How to Implement a Transformer in TensorFlow

Key Insights

Transformers replace recurrence with self-attention, enabling parallel processing of sequences and capturing long-range dependencies more effectively than RNNs
The core innovation is multi-head attention, which allows the model to jointly attend to information from different representation subspaces at different positions
Implementing a transformer from scratch requires five key components: positional encoding, scaled dot-product attention, multi-head attention, feed-forward networks, and layer normalization with residual connections

Introduction to Transformer Architecture

The transformer architecture, introduced in “Attention is All You Need,” fundamentally changed how we approach sequence modeling. Unlike RNNs and LSTMs that process sequences sequentially, transformers use self-attention mechanisms to process entire sequences in parallel, dramatically improving training efficiency and model performance.

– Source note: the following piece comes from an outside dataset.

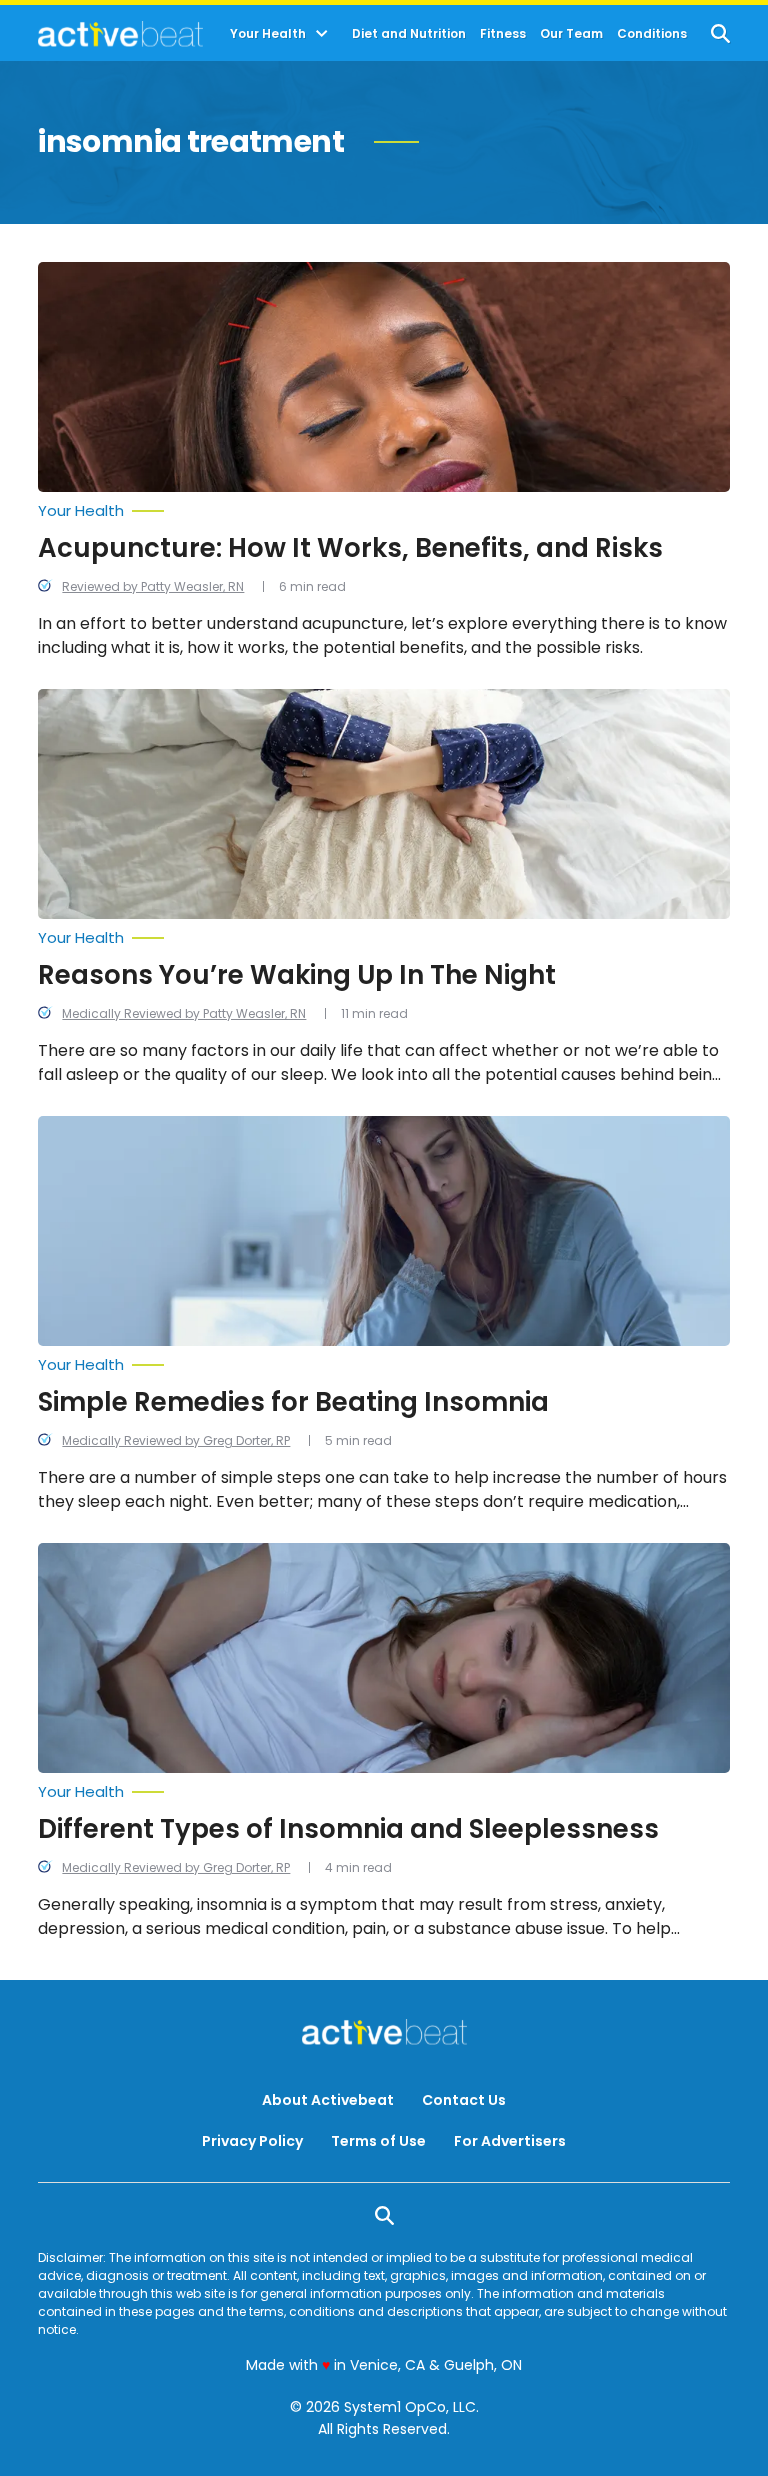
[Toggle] (322, 34)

At its core, a transformer consists of an encoder-decoder structure. The encoder maps input sequences to continuous representations, while the decoder generates output sequences from these representations. Each encoder and decoder layer contains two main sublayers: multi-head self-attention and position-wise feed-forward networks, with residual connections and layer normalization around each sublayer.

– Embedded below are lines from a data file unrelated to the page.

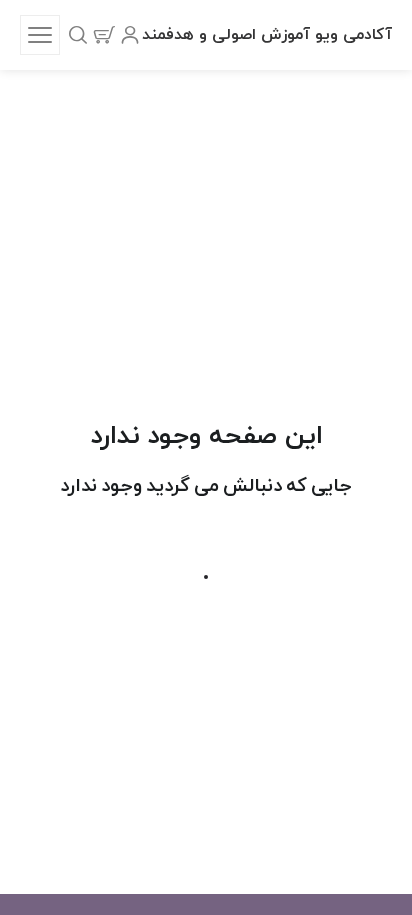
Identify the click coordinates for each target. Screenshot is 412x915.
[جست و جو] (78, 35)
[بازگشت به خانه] (206, 577)
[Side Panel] (40, 35)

The attention mechanism allows the model to weigh the importance of different positions in the input when producing each output element. This eliminates the vanishing gradient problem that plagued RNNs and enables the model to capture dependencies regardless of their distance in the sequence.

Positional Encoding Implementation

Transformers have no inherent notion of sequence order since they process all positions simultaneously. Positional encodings inject information about token positions into the input embeddings, allowing the model to leverage sequential structure.

The original paper uses sinusoidal functions with different frequencies for each dimension:

import tensorflow as tf
import numpy as np

def get_positional_encoding(seq_len, d_model):
    """
    Generate sinusoidal positional encodings.
    
    Args:
        seq_len: Maximum sequence length
        d_model: Embedding dimension
    
    Returns:
        Positional encoding matrix of shape (seq_len, d_model)
    """
    position = np.arange(seq_len)[:, np.newaxis]
    div_term = np.exp(np.arange(0, d_model, 2) * -(np.log(10000.0) / d_model))
    
    pos_encoding = np.zeros((seq_len, d_model))
    pos_encoding[:, 0::2] = np.sin(position * div_term)
    pos_encoding[:, 1::2] = np.cos(position * div_term)
    
    return tf.cast(pos_encoding, dtype=tf.float32)

This encoding has a useful property: for any fixed offset k, PE(pos+k) can be represented as a linear function of PE(pos), allowing the model to easily learn to attend by relative positions.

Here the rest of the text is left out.